Write out the entries exactly, leaving out every picture.

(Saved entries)
***

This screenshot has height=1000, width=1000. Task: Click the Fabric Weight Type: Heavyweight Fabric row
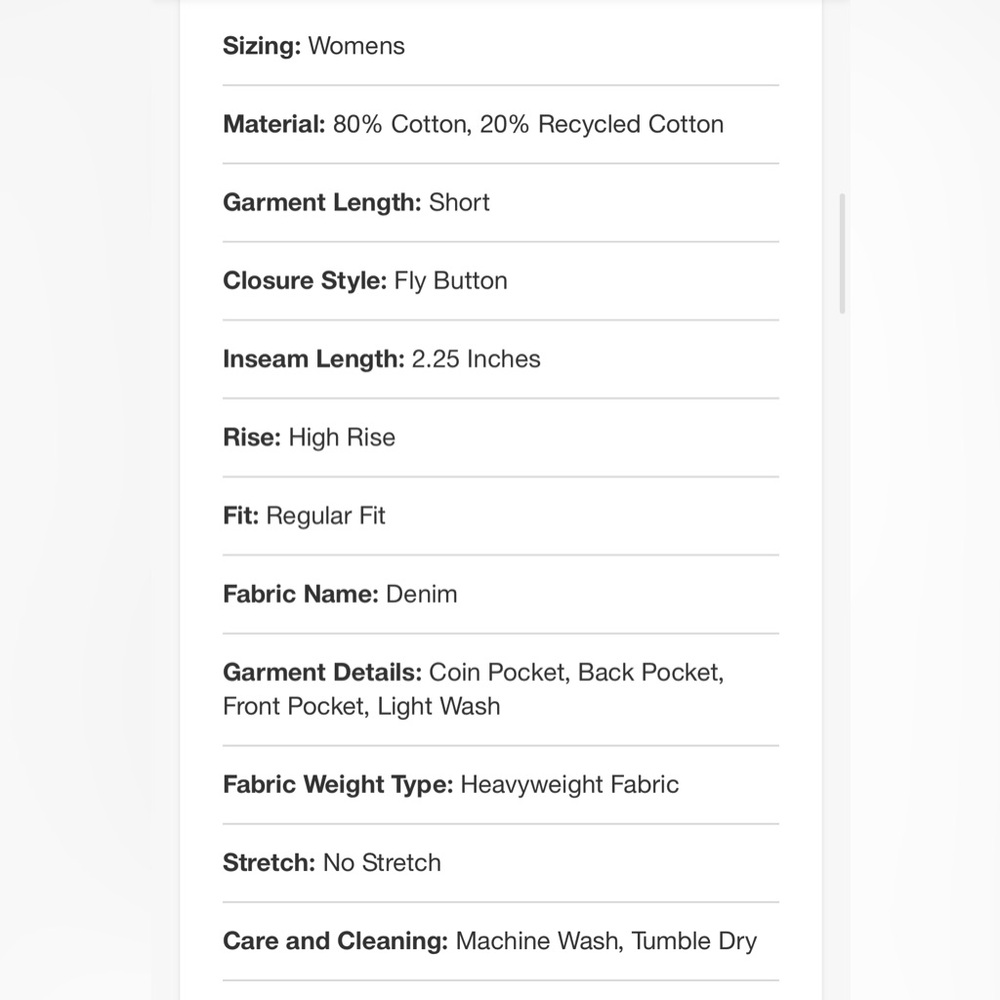click(501, 785)
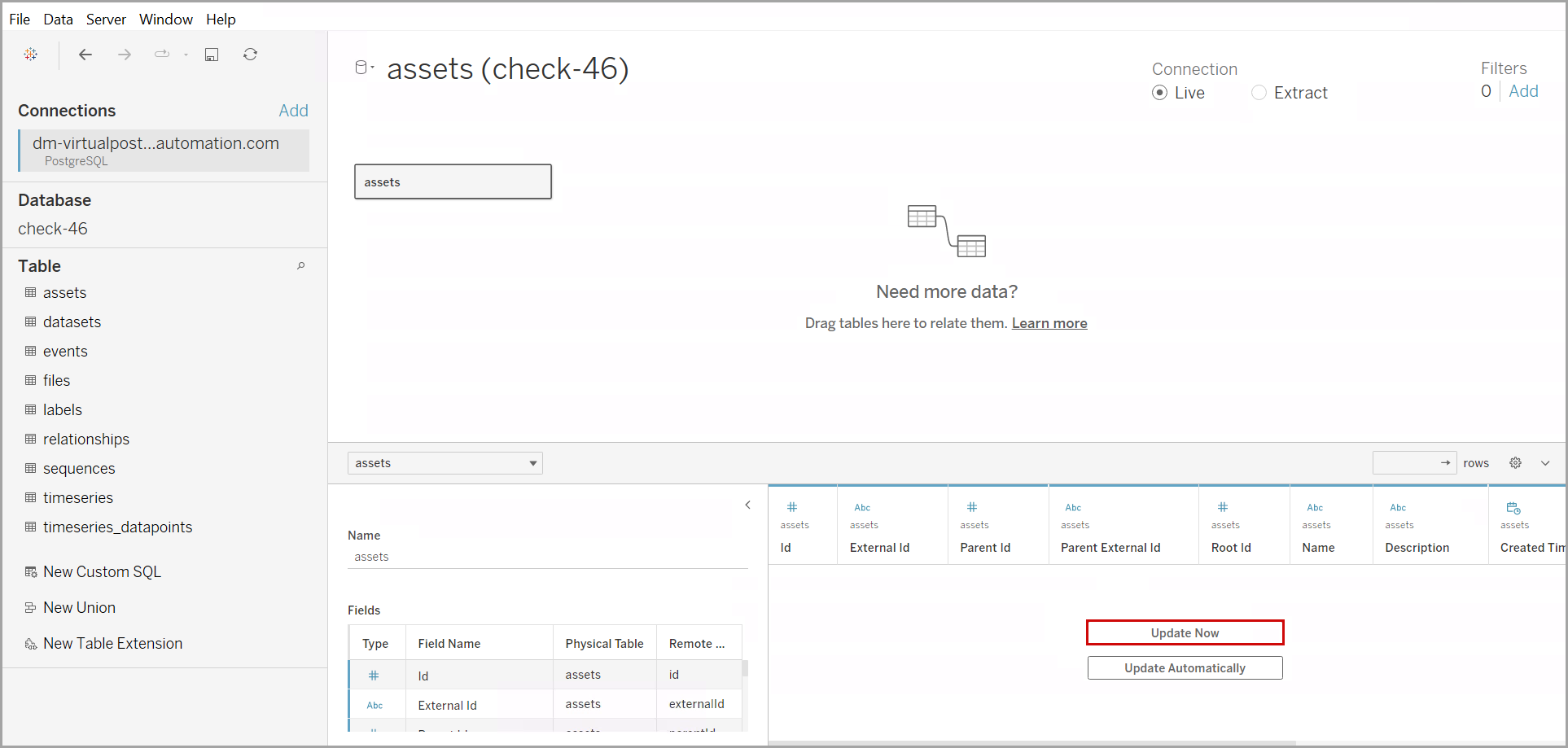Click the Learn more link
Screen dimensions: 1568x748
pyautogui.click(x=1049, y=323)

***

# Solution for this problem
This screenshot has height=1000, width=1000. Task: Click the Fabric Weight Type: Heavyweight Fabric row
click(501, 785)
Click the Learn more link
Screen dimensions: 1568x748
pyautogui.click(x=1049, y=323)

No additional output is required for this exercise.